L'Université d'été 2011 de Fès fait de la formation la première pierre de l'excellence éducative en misant sur 11 ateliers portant sur des thématiques aussi riches que variées.
 En comptant plus de 260 participants représentant essentiellement le corps enseignant, l'Université d'été de Fès a réussi lors de sa 16e édition à réaliser un record d'affluence. Organisée par l'Institut français de Fès du 5 au 8 septembre, en partenariat avec l'AREF Fès Boulemane, le Master didactique du français et interculturalité, le laboratoire de recherche en littérature, Communication et Didactique (LCD) de la Faculté des Lettres Dhar El Mehraz-Fès, cette rencontre s'inscrit dans le cadre de la coopération franco-marocaine dans le secteur éducatif. « Fidèle à son ouverture sur son environnement culturel, économique et social et son souci perpétuel d'initier le débat et la recherche autour de sujets d'actualité, la faculté des lettres et des sciences humaines de Dhar El Mehraz s'est associée à l'Institut français de Fès dans l'organisation de cette université d'été, dans le but de pérenniser la coopération entre les équipes pédagogiques de nos laboratoires de recherches et ce premier opérateur culturel de la ville de Fès.

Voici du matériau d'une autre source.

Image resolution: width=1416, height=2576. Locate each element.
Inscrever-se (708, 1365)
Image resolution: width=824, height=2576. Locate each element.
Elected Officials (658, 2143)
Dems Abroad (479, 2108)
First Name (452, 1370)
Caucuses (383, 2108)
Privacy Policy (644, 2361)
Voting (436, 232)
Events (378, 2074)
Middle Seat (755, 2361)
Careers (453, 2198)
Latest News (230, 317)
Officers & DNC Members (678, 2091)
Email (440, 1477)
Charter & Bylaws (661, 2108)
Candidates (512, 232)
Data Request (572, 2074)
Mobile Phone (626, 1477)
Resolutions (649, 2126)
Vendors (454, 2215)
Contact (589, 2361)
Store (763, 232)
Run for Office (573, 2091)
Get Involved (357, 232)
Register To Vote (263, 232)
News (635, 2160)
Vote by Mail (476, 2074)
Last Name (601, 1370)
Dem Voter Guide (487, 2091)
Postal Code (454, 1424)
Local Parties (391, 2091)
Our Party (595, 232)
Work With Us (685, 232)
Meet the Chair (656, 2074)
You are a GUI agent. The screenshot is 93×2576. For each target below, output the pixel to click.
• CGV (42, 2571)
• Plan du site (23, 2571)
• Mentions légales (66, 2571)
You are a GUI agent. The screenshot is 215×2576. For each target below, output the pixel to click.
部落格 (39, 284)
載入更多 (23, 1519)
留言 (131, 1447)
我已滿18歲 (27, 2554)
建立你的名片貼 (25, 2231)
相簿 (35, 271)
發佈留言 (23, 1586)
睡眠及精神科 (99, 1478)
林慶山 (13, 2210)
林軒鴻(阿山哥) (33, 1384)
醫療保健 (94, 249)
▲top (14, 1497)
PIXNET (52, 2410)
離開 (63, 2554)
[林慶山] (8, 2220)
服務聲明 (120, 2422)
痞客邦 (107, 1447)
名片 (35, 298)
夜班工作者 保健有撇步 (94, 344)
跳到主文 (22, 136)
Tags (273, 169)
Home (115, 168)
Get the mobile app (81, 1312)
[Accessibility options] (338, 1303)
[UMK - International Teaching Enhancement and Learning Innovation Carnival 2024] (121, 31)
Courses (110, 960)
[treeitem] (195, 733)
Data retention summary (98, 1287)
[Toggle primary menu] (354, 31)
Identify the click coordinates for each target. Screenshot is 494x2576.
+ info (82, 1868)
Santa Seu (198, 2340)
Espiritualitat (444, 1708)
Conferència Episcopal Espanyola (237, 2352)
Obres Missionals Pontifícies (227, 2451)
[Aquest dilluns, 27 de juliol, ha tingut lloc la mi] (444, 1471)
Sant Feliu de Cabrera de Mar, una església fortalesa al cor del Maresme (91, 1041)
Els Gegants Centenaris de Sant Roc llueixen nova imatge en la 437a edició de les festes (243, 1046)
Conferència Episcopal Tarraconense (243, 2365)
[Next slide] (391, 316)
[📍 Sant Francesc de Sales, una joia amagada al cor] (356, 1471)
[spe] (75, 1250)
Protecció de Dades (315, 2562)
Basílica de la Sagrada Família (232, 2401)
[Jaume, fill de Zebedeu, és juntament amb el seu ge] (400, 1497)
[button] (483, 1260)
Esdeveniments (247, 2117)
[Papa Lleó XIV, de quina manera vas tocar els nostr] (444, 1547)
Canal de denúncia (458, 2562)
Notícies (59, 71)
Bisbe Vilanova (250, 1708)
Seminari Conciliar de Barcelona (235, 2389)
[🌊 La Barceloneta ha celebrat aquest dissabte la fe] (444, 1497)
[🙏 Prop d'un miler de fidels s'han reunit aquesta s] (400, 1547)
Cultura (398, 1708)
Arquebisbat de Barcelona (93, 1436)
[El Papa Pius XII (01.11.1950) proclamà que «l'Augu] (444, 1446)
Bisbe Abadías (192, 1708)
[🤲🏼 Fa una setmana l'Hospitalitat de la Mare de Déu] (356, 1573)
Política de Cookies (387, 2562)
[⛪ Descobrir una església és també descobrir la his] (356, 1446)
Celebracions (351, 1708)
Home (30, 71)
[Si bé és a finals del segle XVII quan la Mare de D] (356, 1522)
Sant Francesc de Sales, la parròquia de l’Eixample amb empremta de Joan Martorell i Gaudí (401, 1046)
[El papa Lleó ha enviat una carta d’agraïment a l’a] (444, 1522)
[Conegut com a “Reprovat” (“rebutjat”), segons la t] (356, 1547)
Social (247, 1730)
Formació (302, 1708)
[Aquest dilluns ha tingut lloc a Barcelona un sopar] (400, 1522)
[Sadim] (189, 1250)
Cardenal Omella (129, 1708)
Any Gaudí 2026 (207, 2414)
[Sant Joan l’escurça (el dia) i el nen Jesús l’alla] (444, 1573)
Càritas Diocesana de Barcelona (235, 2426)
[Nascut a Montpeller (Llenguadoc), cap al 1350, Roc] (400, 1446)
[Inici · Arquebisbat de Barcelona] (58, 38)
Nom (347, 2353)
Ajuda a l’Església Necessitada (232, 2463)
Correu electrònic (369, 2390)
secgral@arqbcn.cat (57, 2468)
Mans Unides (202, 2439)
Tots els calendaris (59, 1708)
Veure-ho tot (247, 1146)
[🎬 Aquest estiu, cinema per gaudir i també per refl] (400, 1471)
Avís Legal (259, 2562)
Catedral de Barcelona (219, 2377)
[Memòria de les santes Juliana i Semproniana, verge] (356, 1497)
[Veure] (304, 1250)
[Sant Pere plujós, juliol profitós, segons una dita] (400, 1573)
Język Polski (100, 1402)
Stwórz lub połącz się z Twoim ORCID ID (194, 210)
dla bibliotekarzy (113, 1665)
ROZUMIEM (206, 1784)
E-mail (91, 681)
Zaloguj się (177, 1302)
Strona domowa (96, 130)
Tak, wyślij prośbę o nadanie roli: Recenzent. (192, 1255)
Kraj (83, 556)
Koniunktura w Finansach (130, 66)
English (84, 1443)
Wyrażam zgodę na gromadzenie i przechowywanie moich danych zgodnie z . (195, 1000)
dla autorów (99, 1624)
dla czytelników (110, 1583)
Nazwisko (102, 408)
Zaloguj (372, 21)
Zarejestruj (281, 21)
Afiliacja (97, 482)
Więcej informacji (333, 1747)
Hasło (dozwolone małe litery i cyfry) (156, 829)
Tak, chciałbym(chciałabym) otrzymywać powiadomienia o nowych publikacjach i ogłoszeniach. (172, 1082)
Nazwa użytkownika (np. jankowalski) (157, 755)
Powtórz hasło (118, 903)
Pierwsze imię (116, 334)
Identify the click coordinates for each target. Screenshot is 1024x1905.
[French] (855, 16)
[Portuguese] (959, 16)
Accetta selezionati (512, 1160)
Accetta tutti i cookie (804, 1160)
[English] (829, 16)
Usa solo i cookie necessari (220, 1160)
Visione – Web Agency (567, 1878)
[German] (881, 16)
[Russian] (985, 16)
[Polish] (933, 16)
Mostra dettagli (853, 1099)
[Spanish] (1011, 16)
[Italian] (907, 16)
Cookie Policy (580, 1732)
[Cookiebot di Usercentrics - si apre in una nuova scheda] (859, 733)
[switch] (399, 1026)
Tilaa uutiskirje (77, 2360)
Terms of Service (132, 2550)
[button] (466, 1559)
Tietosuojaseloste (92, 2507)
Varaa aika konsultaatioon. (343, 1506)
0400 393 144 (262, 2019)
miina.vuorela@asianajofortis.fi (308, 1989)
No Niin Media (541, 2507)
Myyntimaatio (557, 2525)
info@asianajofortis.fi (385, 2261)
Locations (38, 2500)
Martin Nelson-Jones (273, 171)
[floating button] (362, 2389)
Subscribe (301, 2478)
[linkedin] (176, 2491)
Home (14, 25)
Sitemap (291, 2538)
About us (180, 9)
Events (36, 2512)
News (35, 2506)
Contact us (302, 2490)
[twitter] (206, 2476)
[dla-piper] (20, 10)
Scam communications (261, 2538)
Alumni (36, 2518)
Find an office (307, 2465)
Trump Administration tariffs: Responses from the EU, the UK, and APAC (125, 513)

Cette collaboration fructueuse qui dure depuis des décennies déjà, nous a permis via cette initiative de capitaliser et de mutualiser des pratiques et des expériences riches et diversifiées notamment dans le domaine de l'éducation » précise Abdelilah Belmlih, doyen de la faculté des lettres et des sciences humaines Dhar El Mehraz-Fès,», ajoutant que cette université d'été est le gage de la volonté conjointe de la faculté des lettres et des sciences humaines de Dhar El Mehraz et de l'institut français de Fès, de poursuivre le chemin de coopération et de collaboration Placée sous le thème « Enseignement public, enseignement privé », l'Université d'été de Fès représente ainsi, une opportunité pour des enseignants représentant les secteurs privé et public ainsi que les différents cycles éducatifs, d'échanger des expériences diverses dans le secteur scolaire et d'acquérir les différentes techniques qui leurs permettraient d'améliorer les conditions d'apprentissage des élèves et leurs donneraient la possibilité d'exercer leur métier dans une ambiance exemplaire. « L'Université d'été de Fès représente une occasion rare d'entretenir un dialogue serein et franc sur les conditions d'exercice de la profession d'enseignement. Elle nous permet de rencontrer des acteurs de l'enseignement pour partager de nouvelles pratiques pédagogiques dans une démarche de formation et de consolidation des acquis », indique, M. Belmlih.
De son côté, Wahiba OUAZZANI de l'Institut français de Fès indique que l'université d'Eté est à sa sixième édition et que le bilan est très positif. « C'est la deuxième fois que nous l'organisons à l'université grâce à une convention de partenariat signée entre l'Institut français et l'Université…le service culturel de l'Ambassade de France cible l'enseignement de français. Au début, nous avons consacré des éditions d'université d'été pour une thématique précise comme le préscolaire, le primaire ou le supérieur mais depuis deux années, nous essayons de regrouper le public et le privé dans le cadre de l'université d'Eté autour de plusieurs thématiques qui intéressent l'enseignement de manière générale », précise-t-elle. Avec au menu 11 ateliers portant sur des problématiques telles que les didactiques de langues ou les approches pédagogiques, et animés par plusieurs professeurs chercheurs marocains et français, les participants ont eu l'embarras du choix. Le premier atelier porte sur l'école préscolaire qui offre aux enfants une première expérience scolaire positive, le deuxième atelier porte sur le graphisme au préscolaire, alors que le 3e constitue une initiation pour la pratique du Slam et sa pédagogie.
QUESTIONS À: Guy Trézeux • Attaché de coopération linguistique et francophonie, à l'ambassade de France au Maroc.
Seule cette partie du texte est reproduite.